### WHAT IS EXPECTED
Show every line of the data below that includes the word "agent".

### RECORDS PROVIDED
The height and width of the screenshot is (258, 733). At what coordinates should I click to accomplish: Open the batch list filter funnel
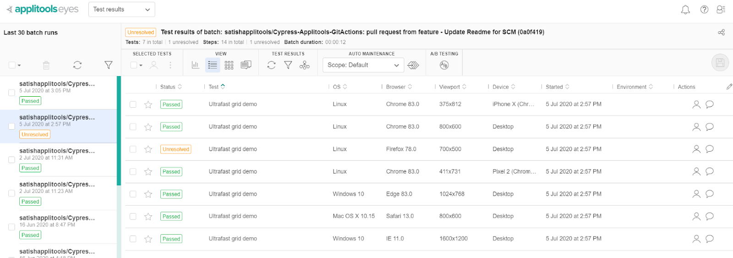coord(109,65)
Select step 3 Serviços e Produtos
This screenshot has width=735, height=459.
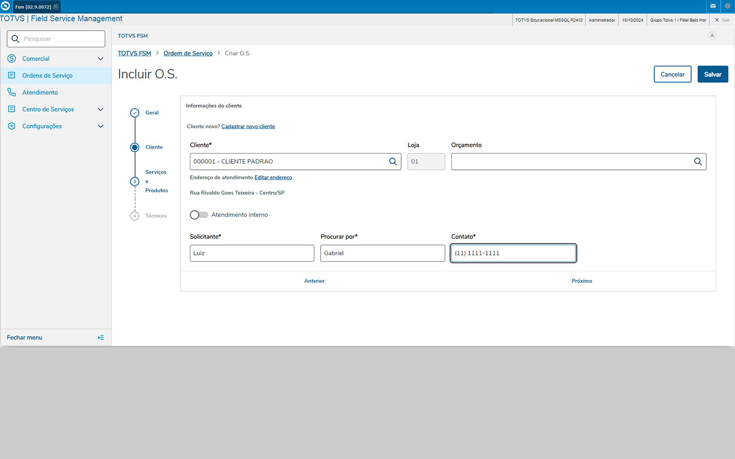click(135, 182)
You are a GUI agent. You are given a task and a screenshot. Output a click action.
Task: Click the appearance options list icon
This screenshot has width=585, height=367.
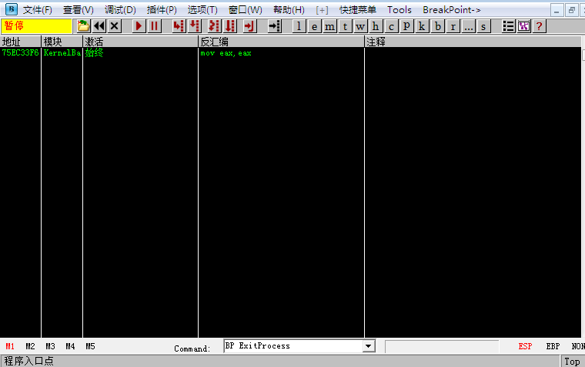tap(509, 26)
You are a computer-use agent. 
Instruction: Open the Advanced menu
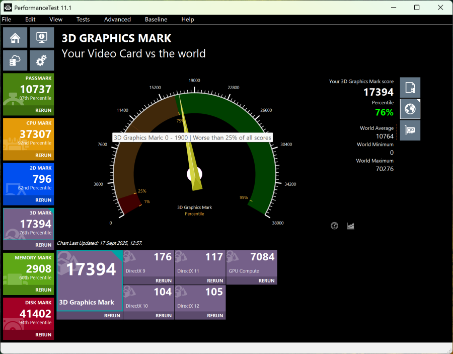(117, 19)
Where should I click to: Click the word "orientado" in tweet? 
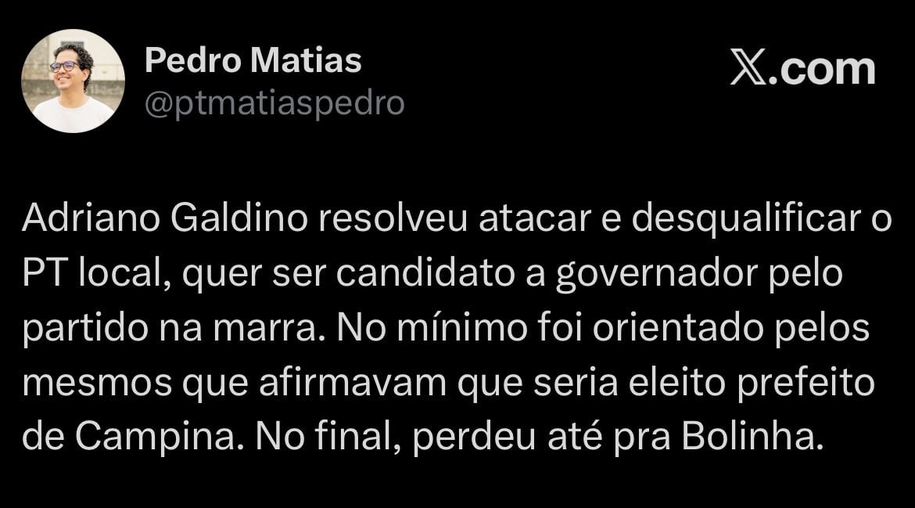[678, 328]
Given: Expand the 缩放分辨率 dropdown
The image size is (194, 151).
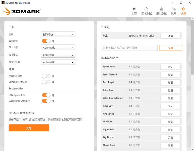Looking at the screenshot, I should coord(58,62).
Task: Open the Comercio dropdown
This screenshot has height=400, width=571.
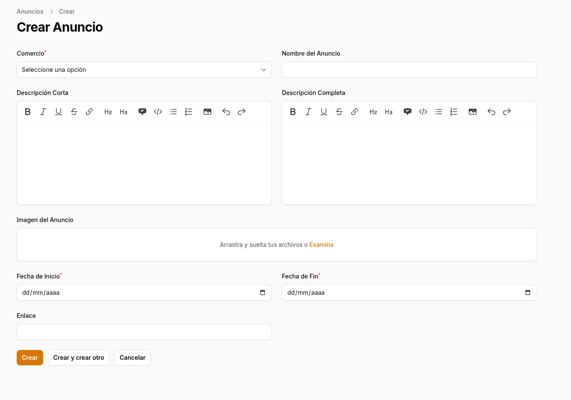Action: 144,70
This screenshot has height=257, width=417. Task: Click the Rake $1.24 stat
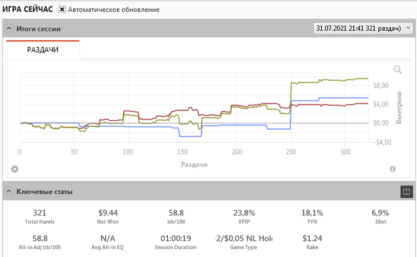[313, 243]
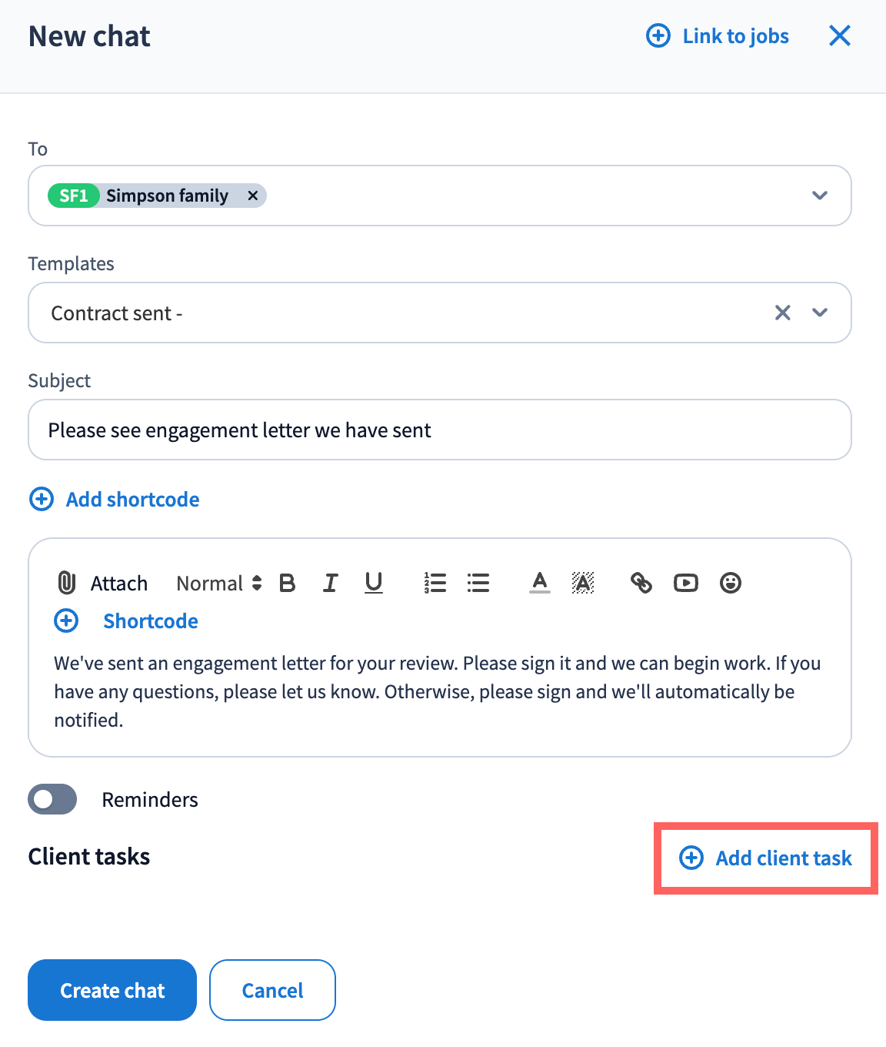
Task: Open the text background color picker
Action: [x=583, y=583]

### ANSWER TO THIS PROBLEM
You are a GUI agent. You are given a task and a screenshot. Output a click action.
You are a computer-use agent. 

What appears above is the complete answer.